An interesting snapshot of Business History: Tesla's Brilliance and Limits


by GOOD via 
In 1883 a young Serbian scientist named Nikola Tesla was working for the European division of the Continental Edison Company. He was a brilliant inventor, and Charles Batchelor, a plant manager and a personal friend of Thomas Edison, persuaded him he should seek his fortune in America, giving him a letter of introduction to Edison himself. Which began a life of woe and tribulation that lasted until Tesla’s death.

When Tesla met Edison in New York, he hired him on the spot immediately. Tesla worked eighteen-hour days, finding ways to improve the primitive Edison dynamos. Finally he offered to redesign them completely. To Edison this seemed a monumental task that could last years without paying off, but he told Tesla, “There’s fifty thousand dollars in it for you — if you can do it.” Tesla labored day and night on the project and after only a year he produced a greatly improved version of the dynamo, complete with automatic controls.

He went to Edison to break the good news and receive his $50,000. Edison was pleased with the improvement, for which he and his company would take credit, but when it came to the issue of the money he told the young Serb, “Tesla, you don’t understand our American humor!,” and offered a small raise instead. Tesla’s obsession was to create an alternating-current system (AC) of electiricity. Edison believed in the direct-current system (DC), and not only refused to support Tesla’s research but later did all he could to sabotage him.

Tesla turned to the great Pittsburgh magnate George Westinghouse, who had started his own electricity company. Westinghouse completely funded Tesla’s research and offered him a generous royalty agreement on future profits.

The AC system Tesla developed is still the standard today — take credit for the invention, claiming that they had laid the groundwork for him. His name was lost in the shuffle, and the public came to associate the invention with Westinghouse huimself. A year later, Westinghouse was caught in a takeover bid from JP Morgan, who made him rescind the generous royalty contract he had signed with Tesla.

Westinghouse explained to the scientist that his company would not survive if it had to pay him his full royalties; he persuaded Tesla to accept a buyout of his patents for $216,000 — a large sum, no doubt, but far less than the $12 million they were worth at the time. The financiers had divested Tesla of the riches, the patents, and essentially the credit for the greatest invention of his career.
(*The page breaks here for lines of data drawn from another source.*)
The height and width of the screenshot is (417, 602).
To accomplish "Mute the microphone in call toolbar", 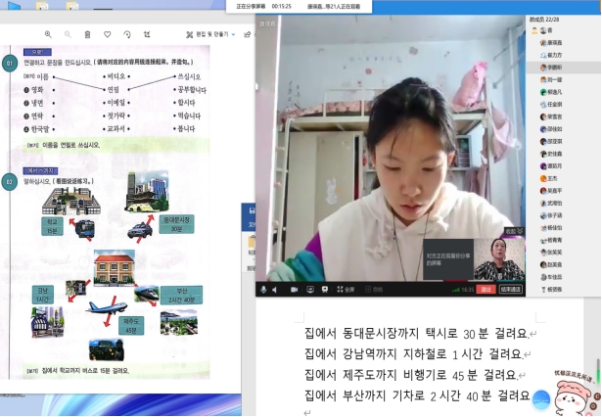I will [261, 290].
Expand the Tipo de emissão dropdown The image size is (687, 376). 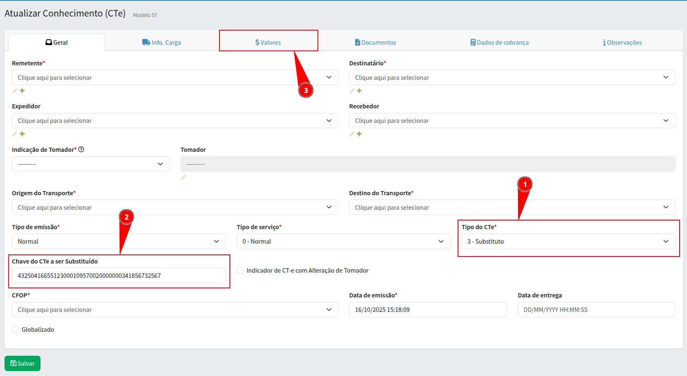[x=119, y=242]
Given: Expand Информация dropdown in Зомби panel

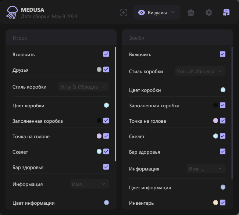Looking at the screenshot, I should coord(206,169).
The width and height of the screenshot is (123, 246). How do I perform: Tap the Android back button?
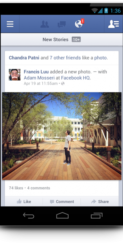coord(29,216)
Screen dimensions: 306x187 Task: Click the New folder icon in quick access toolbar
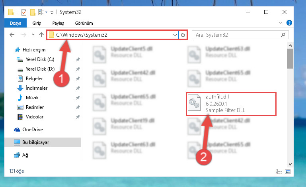[x=33, y=12]
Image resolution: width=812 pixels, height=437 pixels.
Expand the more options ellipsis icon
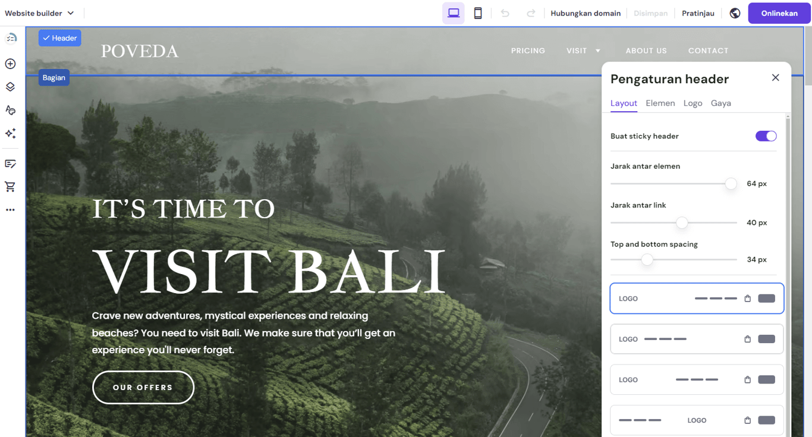10,209
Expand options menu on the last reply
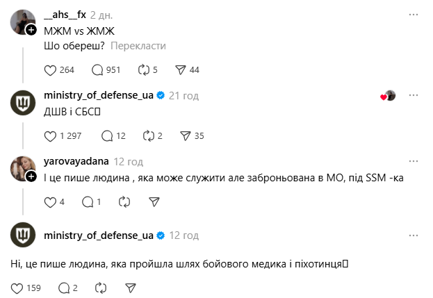Image resolution: width=433 pixels, height=298 pixels. point(414,235)
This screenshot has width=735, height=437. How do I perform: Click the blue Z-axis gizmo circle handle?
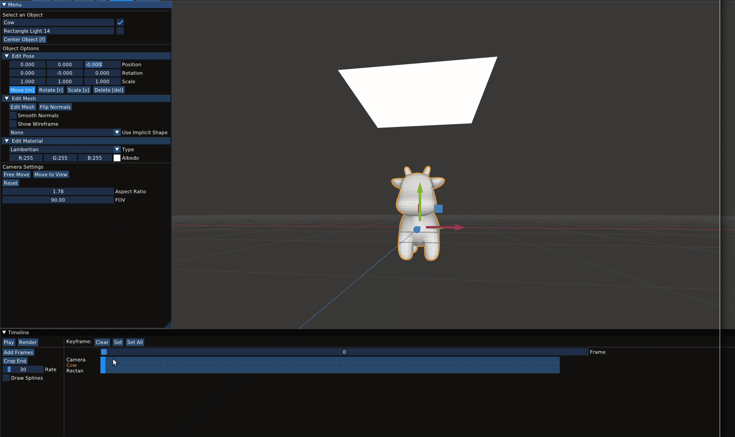tap(417, 230)
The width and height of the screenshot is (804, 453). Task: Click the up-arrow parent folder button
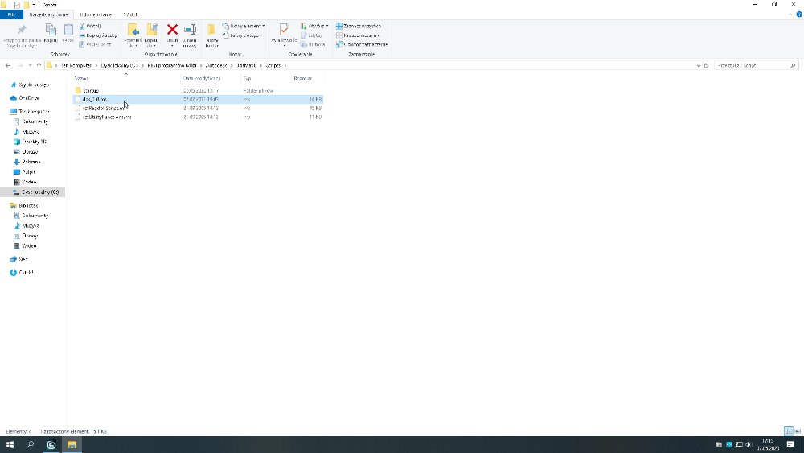(39, 65)
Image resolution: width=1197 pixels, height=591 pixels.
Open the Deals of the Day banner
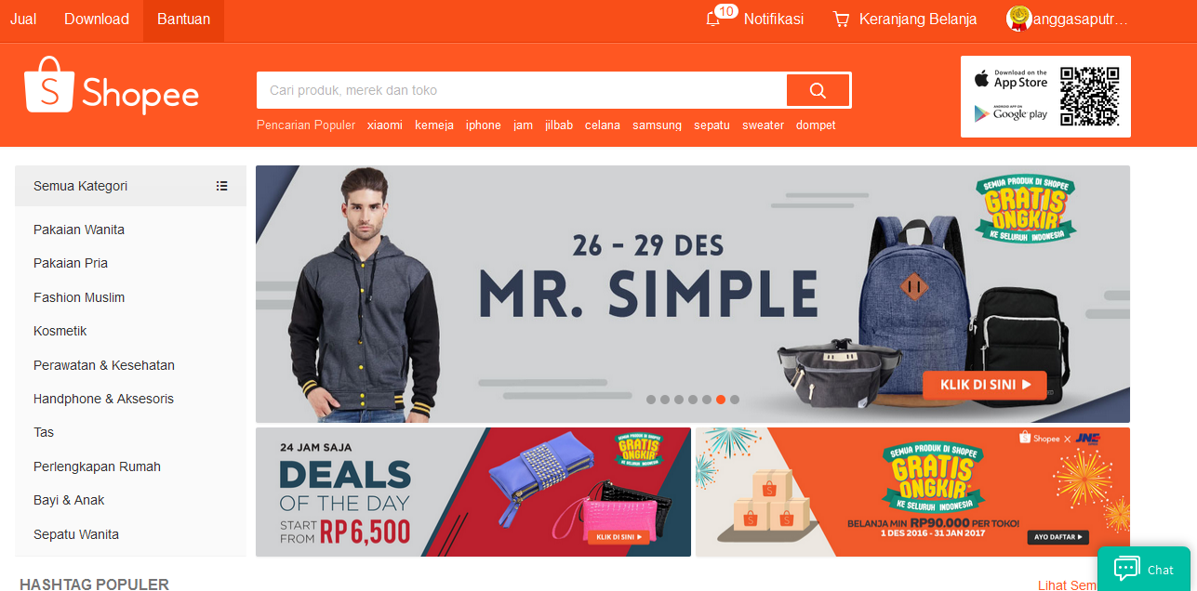tap(473, 492)
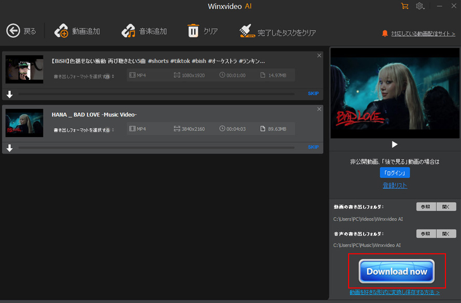
Task: Click the クリア trash can icon
Action: point(193,31)
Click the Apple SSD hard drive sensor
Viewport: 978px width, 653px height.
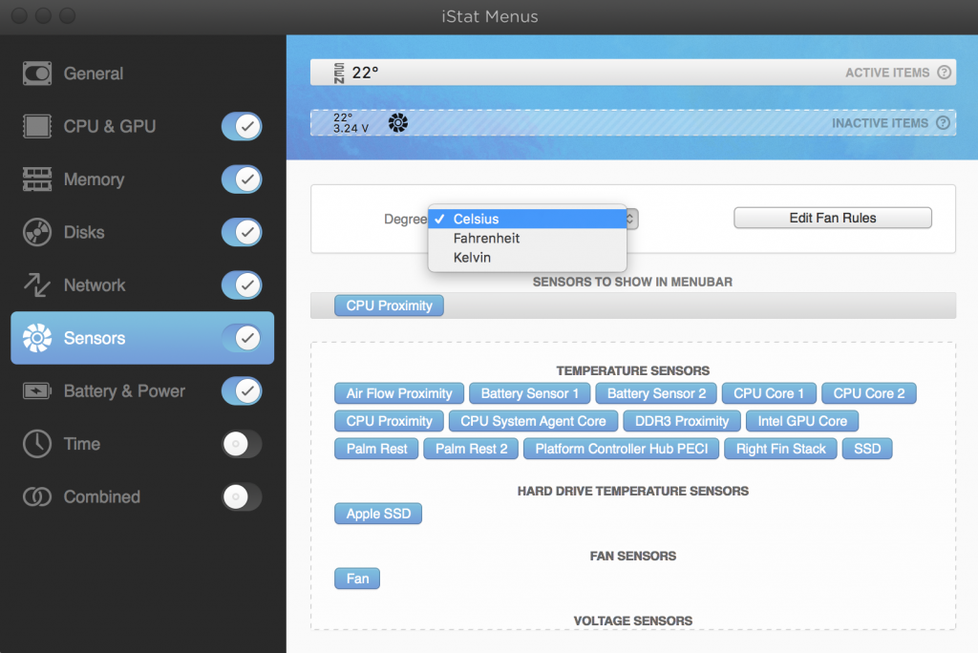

The name of Guglielmo Marconi is forever linked with the invention of radio. But few know that in producing his invention — he broadcast a signal across the English Channel in 1899 — Marconi made use of a patent Tesla had filed in 1897 and that his work depended on Tesla’s research. Once again Tesla received no money and no credit.

Tesla invented an induction motor as well as the AC power system, and he is the real “father of radio.” Yet none of these discoveries bear his name. As an old man, he lived in poverty.
In 1917, during his later impoverished years, Tesla was told he was to receive the Edison Medal of the American Institute of Electical Engineers. He turned the medal down. “You propose,” he said, “to honor me with a medal which I could pin upon my coat and strut for vain hour before the members of your Institute. You would decorate my body cand continue to let starve, for failure to supply recognition, my mind and its creative products, which have supplied the foundation upon which the major portion of your Institute exists.”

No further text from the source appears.